Section 40(a)(ia) — Disallowance can be made only in respect of an amount which is sought to be deducted u/ss.30 to 38 and not in respect of reimbursement simplicitor which is profit neutral and not routed through the P & L a/c.

In the re-assessment proceedings, the Assessing Officer noted that the assessee had made payments to various lawyers for their professional services but had not deducted tax at source u/s. 194J from the same. The Assessing Officer was of the view that the assessee was under statutory obligation to deduct tax at source u/s.194J and, since the assessee had failed to perform this obligation, such payments were disallowed u/s. 40(a)(ia).

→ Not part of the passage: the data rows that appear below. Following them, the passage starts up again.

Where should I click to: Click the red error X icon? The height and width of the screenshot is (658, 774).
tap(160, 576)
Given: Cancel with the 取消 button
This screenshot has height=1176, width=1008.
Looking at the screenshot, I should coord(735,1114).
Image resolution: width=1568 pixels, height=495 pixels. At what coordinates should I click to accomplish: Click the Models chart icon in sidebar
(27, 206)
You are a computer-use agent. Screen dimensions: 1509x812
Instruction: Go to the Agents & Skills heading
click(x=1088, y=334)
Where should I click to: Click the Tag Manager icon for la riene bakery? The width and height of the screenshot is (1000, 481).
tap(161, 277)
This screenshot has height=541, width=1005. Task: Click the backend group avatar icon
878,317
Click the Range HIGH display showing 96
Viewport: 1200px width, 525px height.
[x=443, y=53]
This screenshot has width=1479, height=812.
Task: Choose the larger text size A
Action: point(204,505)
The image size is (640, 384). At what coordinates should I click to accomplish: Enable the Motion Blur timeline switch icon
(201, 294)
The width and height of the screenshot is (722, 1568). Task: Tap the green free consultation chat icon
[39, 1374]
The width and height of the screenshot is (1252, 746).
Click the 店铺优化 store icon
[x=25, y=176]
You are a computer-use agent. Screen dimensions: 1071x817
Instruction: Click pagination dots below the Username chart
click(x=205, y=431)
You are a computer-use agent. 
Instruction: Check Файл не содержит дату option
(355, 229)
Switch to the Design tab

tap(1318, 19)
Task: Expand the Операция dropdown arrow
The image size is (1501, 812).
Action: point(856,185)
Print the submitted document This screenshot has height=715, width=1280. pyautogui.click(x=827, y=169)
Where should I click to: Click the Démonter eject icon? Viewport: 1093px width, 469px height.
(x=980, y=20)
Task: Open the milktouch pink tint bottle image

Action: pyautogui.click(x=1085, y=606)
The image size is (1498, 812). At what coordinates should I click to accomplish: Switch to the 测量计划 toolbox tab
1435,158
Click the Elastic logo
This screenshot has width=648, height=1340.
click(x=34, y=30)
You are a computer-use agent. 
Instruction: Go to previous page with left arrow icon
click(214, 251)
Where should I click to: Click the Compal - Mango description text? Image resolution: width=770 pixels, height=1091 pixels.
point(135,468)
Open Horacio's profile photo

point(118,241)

The CIT(A) rejected the assessee’s contention that expenditure which is not claimed in and did not appear in the Return and the P & L a/c should not be disallowed by application of section 40(a)(ia). The CIT(A) upheld the Assessing Officer’s order. The Tribunal, setting aside the orders of the lower authorities, noted as under:

(1) Unless a deduction is claimed in respect of the said amounts u/ss.30 to 38, the disallowance u/s.40(a)(ia) cannot come into play at all. The question of disallowance u/s.40(a)(ia) can arise only when something is claimed as a deduction in computation of business income; reimbursements simplicitor, being profit neutral, are not routed through the P & L a/c.

(2) Whether the assessee had claimed the fees paid to outside lawyers as a reimbursement from its clients or not was simply a matter of fact which will be evident from the bills raised on the clients and there was no need for making any inferences in respect of the same.

(3) If in the bills raised on its clients, the assessee had separately itemised the payments made to the outside counsel and claimed reimbursements in respect of the same, then these expenses cannot be of such a nature as to seek deduction in respect of the same. When the expenses are being reimbursed by the clients, these expenses cease to be expenses of the assessee and, therefore, there is no question of deduction in respect of the same.

(4) However, if the assessee has raised composite bills for professional services, on gross basis and without giving details of payouts to outside lawyers on behalf of his clients, the payments to outside lawyers will be in the nature of deduction to be claimed by the assessee.

(5) Without there being any categorical finding to the effect that the payments to outside lawyers were claimed as deductions in computation of profits, the disallowance u/s.40(a)(ia) in respect of such payments is not legally sustainable.

The matter was remanded back to the Assessing Officer for adjudication de novo in light of the above observations.